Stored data
▬▬▬▬▬▬▬▬▬▬
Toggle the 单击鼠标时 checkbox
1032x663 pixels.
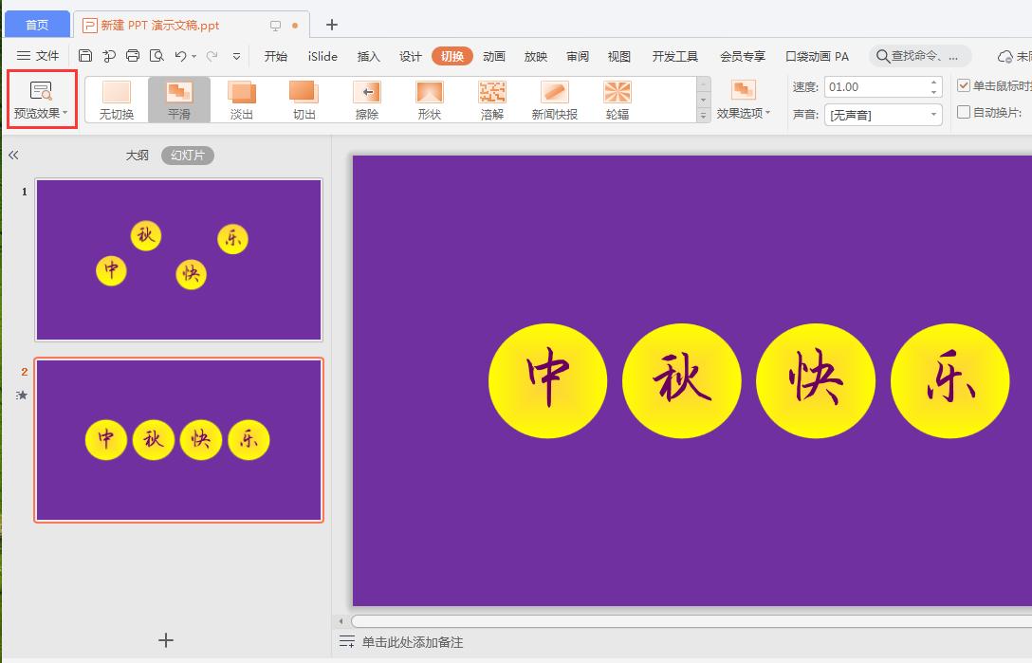pyautogui.click(x=964, y=85)
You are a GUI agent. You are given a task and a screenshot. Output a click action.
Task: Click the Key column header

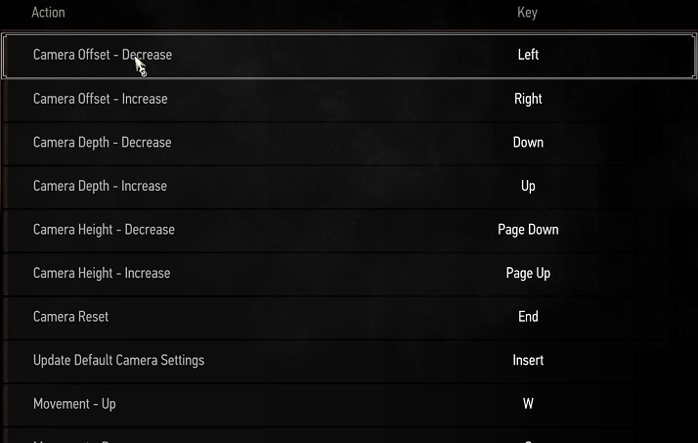528,13
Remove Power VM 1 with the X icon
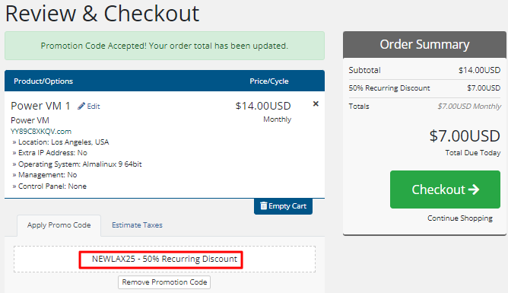Viewport: 508px width, 293px height. coord(316,104)
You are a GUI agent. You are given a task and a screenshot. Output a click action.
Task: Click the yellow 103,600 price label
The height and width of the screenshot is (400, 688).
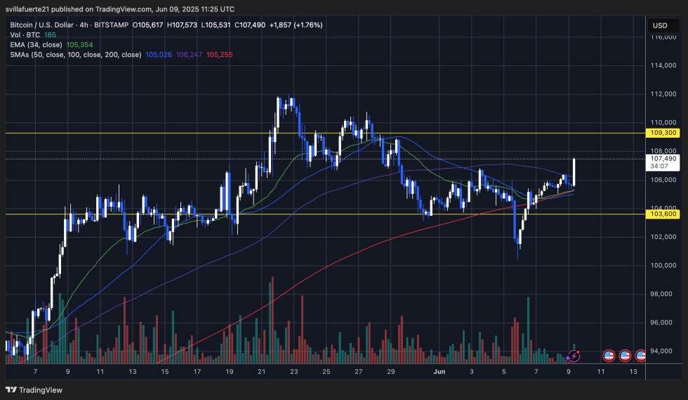(663, 214)
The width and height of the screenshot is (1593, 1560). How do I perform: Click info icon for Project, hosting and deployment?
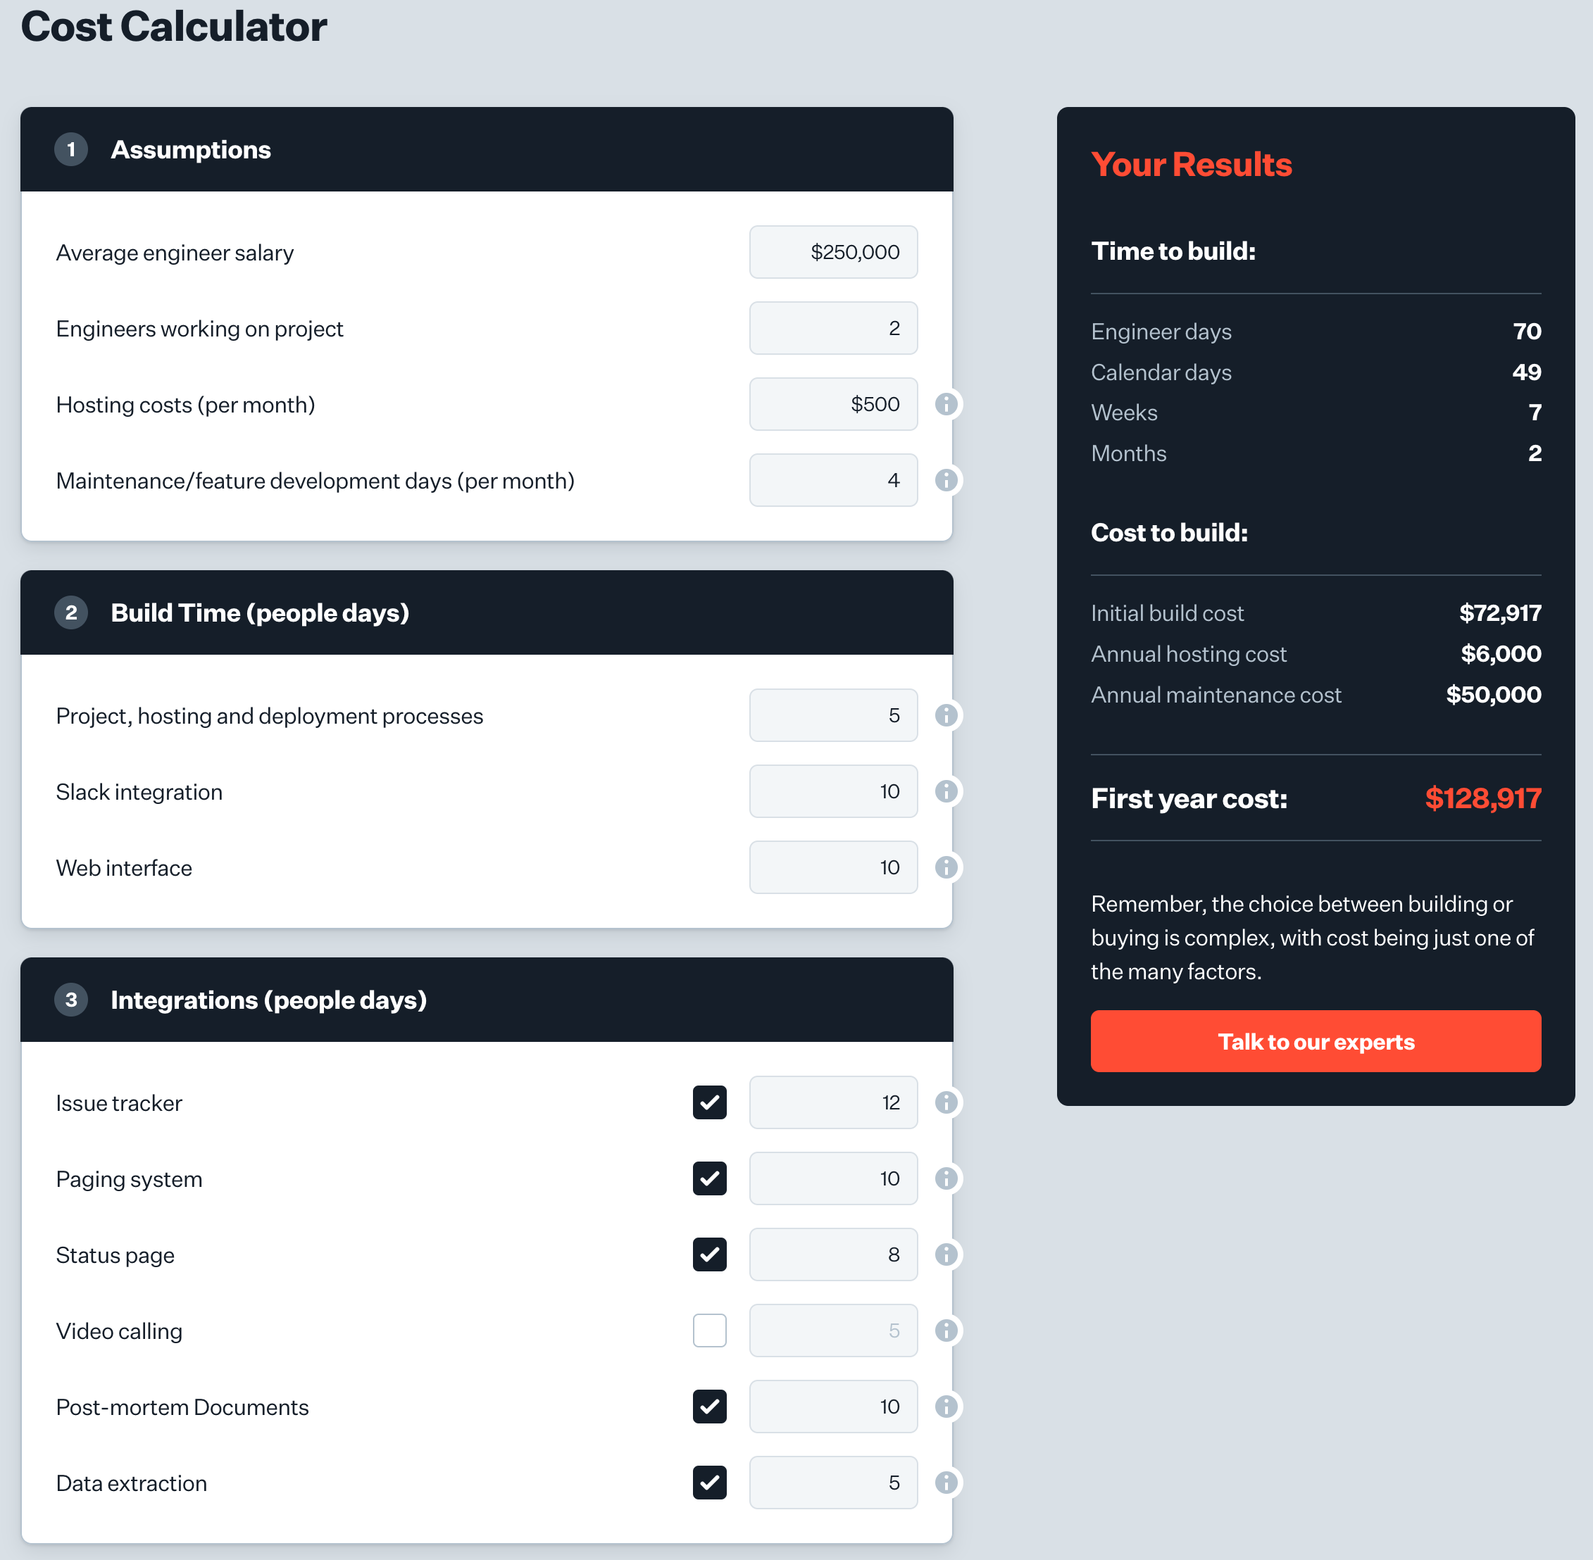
▬▬▬▬▬▬▬▬▬▬
Transcribe exactly, and only, the lines from the one with "Task: Click the yellow 103,600 price label" through the final line of the data above. The pictures stay out.

Task: Click the yellow 103,600 price label
The height and width of the screenshot is (400, 688).
(663, 214)
The width and height of the screenshot is (1593, 1560). How do I perform: Click info icon for Project, hosting and deployment?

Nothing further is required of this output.